> [Arbeitsaufträge]:
**A)** Prüfen Sie, ob die folgenden Aussagen mit dem Text über Polizeipressesprecher übereinstimmen. Antworten Sie jeweils mit Ja oder Nein, und zitieren Sie die entscheidenden Worte des Textes wörtlich: (i) Die Pressesprecher sind fast täglich im Fernsehen zu sehen und zu hören. (ii) Manche Pressesprecher sind dank den nationalen Sendern in ihren Kantonen bekannt geworden. (iii) Bei grossen Ereignissen treten die Pressesprecher auch in «Schweiz aktuell» oder «Tagesschau» auf.
**B)** Greifen Sie den Text über Polizeipressesprecher nach seinem letzten Satz auf und schreiben Sie ihn weiter.

TV-Kritik

Wenn Polizeisprecher langweilen

Tötungsdelikte, Überfälle, Grossbrände, schwere Unfälle oder Schlägereien sind Alltag für die Polizei. Die Pressesprecher sind in diesen Fällen die Stimmen und Gesichter der Gesetzeshüter. Fast täglich sieht und hört man sie im Fernsehen. Manche von ihnen sind ihren Kantonen bekannte Figuren geworden – dank den Regionalsendern. Mitunter hat man den Eindruck, dass sie schon wegen einem umgefallenen Töffli vor die Kamera eines VJ's gezerrt werden. Bei grossen Ereignissen kommen sie auch mal zu einem Auftritt in «Schweiz aktuell» oder «Tagesschau».

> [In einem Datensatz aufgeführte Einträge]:
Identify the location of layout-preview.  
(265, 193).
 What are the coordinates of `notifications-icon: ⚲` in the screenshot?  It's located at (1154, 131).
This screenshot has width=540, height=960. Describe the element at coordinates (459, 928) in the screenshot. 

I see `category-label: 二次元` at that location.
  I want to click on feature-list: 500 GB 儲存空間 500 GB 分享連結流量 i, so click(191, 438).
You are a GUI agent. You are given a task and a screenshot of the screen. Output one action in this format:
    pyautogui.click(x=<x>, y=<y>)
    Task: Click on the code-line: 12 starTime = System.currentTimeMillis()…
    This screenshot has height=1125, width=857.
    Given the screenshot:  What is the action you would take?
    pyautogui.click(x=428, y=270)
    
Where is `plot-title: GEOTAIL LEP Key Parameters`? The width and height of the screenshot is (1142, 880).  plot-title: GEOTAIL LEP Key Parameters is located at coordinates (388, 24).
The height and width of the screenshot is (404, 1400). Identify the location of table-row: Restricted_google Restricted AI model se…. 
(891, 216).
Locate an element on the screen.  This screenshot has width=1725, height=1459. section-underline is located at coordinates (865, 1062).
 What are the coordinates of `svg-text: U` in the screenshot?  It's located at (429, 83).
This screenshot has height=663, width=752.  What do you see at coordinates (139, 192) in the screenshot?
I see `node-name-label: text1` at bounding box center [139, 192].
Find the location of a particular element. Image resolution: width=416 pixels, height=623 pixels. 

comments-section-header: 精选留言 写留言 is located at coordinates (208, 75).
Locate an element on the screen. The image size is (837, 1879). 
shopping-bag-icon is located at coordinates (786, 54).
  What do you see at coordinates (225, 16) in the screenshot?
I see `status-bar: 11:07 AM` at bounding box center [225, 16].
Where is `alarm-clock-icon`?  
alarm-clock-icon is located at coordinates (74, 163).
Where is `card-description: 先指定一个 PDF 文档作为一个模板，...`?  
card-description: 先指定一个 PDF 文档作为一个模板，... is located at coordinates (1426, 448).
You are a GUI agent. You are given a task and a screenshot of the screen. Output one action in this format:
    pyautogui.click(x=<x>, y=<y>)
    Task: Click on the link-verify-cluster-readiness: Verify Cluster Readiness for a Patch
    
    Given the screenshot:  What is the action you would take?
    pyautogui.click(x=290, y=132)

> [Lösungen]:
**A)**
(i) Ja: „Fast täglich sieht und hört man sie im Fernsehen.“
(ii) Nein: „Manche von ihnen sind ihren Kantonen bekannte Figuren geworden – dank den Regionalsendern.“
(iii) Ja: „Bei grossen Ereignissen kommen sie auch mal zu einem Auftritt in «Schweiz aktuell» oder «Tagesschau».“

**B)**
Die Polizeisprecher sagen immer etwas – und doch nichts: «Die Ermittlungen gehen in alle Richtungen.» Oder: «Die Fahndung läuft auf Hochtouren.» Und: «Das ist Gegenstand der laufenden Untersuchung.» Ferner: «Es gingen erste Hinweise ein, wir sind am Abklären. Aus ermittlungstaktischen Gründen können wir nichts dazu sagen.» Viele (oft nervöse) Sprecher der Polizeien geben vor Mikrofon und Kamera einfach die auswendig gelernte Mitteilung wieder, die sie oder ihre Kollegen zuvor zuhanden der Medien verfasst und verschickt haben. Häufig könnte ebenso gut ein sprechender (uniformierter und krawattierter) Roboter die Communiqués ableiern. Wenn die Polizei ausnahmsweise mal Dienstchefs vor die Kameras schickt, erfahren die Zuschauer übrigens oft etwas mehr. Häufig trifft das auch für Medienleute von Staatsanwaltschaften zu.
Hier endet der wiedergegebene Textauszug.